Dr. Janusz Rak (holding plaque) shared the Québec Science honour with his research team (from left): Delphine Garnier, postdoctoral fellow; Alexander Dombrovsky, graduate student; Maryam Hashemi, undergraduate student; Brian Meehan, research assistant; Nathalie Magnus, graduate student; and Khalid Al-Nedawi, postdoctoral fellow.
Dr. Janusz Rak (holding plaque) shared the Québec Science honour with his research team (from left): Delphine Garnier, postdoctoral fellow; Alexander Dombrovsky, graduate student; Maryam Hashemi, undergraduate student; Brian Meehan, research assistant; Nathalie Magnus, graduate student; and Khalid Al-Nedawi, postdoctoral fellow.

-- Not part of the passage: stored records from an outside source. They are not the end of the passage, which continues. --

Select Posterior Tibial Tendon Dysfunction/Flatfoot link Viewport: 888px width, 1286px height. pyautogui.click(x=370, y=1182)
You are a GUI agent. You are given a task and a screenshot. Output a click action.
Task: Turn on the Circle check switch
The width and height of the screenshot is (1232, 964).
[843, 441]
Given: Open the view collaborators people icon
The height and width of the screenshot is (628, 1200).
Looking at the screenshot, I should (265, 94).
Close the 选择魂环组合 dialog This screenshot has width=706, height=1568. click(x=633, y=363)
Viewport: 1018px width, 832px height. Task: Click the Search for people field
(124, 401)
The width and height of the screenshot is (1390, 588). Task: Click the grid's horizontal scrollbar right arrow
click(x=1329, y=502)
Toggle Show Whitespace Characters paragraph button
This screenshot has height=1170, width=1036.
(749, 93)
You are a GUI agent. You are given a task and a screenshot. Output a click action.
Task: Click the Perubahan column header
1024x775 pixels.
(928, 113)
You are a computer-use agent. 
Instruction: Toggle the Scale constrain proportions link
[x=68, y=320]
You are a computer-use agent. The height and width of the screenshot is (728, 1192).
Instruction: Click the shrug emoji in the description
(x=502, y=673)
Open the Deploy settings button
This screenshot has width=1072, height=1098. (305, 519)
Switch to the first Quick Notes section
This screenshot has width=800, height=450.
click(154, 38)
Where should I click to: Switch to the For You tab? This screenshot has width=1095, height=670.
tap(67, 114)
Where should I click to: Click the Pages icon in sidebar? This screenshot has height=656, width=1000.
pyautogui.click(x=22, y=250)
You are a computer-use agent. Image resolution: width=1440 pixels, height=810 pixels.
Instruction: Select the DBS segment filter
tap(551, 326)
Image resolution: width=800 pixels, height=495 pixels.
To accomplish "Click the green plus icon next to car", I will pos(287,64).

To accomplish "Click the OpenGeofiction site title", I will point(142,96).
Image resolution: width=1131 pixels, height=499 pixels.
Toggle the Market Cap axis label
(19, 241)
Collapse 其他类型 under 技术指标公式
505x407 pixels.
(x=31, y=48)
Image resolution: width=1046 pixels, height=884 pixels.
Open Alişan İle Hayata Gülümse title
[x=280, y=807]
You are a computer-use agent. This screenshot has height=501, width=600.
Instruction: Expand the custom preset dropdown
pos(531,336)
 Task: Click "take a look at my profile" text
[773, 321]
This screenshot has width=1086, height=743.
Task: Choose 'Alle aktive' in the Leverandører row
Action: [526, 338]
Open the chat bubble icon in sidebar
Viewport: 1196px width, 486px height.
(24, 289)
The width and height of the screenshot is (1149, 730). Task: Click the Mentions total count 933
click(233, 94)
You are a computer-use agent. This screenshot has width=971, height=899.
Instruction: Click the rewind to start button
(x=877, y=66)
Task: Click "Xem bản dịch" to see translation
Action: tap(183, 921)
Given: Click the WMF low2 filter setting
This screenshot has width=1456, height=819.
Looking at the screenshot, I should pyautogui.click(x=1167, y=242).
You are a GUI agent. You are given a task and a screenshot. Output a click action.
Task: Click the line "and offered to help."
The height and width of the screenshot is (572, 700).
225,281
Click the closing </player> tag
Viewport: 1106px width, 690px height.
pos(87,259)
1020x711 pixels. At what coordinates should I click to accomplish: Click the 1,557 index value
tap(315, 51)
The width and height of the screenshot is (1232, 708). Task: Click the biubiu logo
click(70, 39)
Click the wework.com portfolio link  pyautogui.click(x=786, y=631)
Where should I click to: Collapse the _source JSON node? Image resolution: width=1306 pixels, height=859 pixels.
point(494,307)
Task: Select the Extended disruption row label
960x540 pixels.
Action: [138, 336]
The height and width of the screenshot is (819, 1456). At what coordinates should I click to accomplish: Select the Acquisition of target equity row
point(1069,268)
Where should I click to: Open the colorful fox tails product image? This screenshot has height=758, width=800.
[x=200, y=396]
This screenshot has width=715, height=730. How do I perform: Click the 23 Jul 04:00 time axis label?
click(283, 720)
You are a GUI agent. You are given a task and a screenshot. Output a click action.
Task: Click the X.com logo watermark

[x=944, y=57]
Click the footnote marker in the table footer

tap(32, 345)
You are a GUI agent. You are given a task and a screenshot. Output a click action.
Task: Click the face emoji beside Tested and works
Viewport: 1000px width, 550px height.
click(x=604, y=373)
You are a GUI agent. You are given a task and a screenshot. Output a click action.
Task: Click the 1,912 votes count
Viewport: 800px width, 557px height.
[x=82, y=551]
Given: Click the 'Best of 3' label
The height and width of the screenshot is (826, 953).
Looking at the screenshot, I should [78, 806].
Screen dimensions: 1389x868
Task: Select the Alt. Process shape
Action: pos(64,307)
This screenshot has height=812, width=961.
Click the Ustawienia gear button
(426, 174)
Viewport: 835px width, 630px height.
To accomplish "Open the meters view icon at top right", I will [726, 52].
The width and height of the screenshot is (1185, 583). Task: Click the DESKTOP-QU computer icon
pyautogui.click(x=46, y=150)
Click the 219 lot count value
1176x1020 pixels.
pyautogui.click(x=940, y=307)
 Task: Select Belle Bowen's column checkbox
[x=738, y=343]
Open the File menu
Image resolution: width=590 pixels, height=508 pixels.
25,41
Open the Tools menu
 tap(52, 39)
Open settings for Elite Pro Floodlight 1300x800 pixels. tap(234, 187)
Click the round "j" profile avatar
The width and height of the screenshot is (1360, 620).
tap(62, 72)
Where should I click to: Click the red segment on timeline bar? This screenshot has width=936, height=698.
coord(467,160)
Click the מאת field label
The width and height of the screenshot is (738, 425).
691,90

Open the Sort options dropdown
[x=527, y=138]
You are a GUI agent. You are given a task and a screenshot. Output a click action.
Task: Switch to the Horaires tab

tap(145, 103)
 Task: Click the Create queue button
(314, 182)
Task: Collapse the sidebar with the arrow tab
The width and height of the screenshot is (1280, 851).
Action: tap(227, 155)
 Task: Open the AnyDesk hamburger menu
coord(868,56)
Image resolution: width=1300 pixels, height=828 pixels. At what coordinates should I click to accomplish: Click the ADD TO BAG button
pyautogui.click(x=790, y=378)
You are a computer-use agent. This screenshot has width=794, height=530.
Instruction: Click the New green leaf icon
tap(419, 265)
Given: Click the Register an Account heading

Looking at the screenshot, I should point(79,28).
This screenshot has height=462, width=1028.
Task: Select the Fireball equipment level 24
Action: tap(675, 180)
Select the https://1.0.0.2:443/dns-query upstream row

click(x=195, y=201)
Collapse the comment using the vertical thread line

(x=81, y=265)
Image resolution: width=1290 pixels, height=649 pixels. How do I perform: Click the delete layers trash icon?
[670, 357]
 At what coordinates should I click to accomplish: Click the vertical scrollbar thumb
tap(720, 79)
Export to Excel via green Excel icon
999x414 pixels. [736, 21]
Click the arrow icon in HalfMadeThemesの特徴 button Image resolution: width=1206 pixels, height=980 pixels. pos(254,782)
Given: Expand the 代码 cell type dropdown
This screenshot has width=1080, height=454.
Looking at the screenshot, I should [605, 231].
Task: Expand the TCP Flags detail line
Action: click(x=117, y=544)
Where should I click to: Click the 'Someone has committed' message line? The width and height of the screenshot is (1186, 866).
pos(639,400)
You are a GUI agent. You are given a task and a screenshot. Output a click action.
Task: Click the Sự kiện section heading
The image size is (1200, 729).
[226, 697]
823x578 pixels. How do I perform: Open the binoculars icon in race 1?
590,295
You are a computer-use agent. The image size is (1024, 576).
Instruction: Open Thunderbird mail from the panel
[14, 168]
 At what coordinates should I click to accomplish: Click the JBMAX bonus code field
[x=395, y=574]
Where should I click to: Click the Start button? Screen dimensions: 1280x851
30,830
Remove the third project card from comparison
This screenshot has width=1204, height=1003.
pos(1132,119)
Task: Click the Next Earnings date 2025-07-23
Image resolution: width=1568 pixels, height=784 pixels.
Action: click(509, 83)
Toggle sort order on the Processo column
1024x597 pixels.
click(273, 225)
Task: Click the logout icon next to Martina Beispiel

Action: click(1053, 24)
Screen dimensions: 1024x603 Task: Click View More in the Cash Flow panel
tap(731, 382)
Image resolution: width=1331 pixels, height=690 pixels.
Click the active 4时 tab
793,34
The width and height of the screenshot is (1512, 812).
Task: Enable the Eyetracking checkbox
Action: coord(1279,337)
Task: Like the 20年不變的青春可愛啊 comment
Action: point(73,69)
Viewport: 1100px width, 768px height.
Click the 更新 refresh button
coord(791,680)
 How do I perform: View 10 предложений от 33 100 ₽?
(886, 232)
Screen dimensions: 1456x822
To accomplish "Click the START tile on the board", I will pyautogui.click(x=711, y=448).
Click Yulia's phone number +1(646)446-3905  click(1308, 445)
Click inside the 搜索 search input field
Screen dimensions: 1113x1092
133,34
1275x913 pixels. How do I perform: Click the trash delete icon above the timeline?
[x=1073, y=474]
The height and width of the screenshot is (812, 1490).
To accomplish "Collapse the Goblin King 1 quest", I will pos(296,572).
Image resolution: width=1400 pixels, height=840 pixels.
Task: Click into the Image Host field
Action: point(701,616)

Each year, a jury of researchers and science journalists selects Québec Science magazine’s top 10 discoveries of the year. Then readers vote on their single favourite—and the 2008 top honour goes to Dr. Janusz Rak and his team for their discovery of a new way that tumour cells communicate. The researchers found that the cells release bubble-like structures called oncosomes that contain cancer-causing proteins, which affect neighbouring cells, a radical departure from the traditional view that a single “mutated” cell will simply multiply uncontrollably to the point of forming a tumour. Rak is a professor in pediatric oncology at McGill’s Faculty of Medicine and a researcher at the Research Institute of the Montreal Children’s Hospital of the MUHC; his Québec Science win was recognized with an afternoon party in the hospital’s lobby on April 30, 2009.

Dr. Rak’s research receives funding from the Canadian Cancer Society, the Cole Foundation, the Cancer Research Society, the Canadian Institutes of Health Research and the Fonds de la recherche en santé du Québec.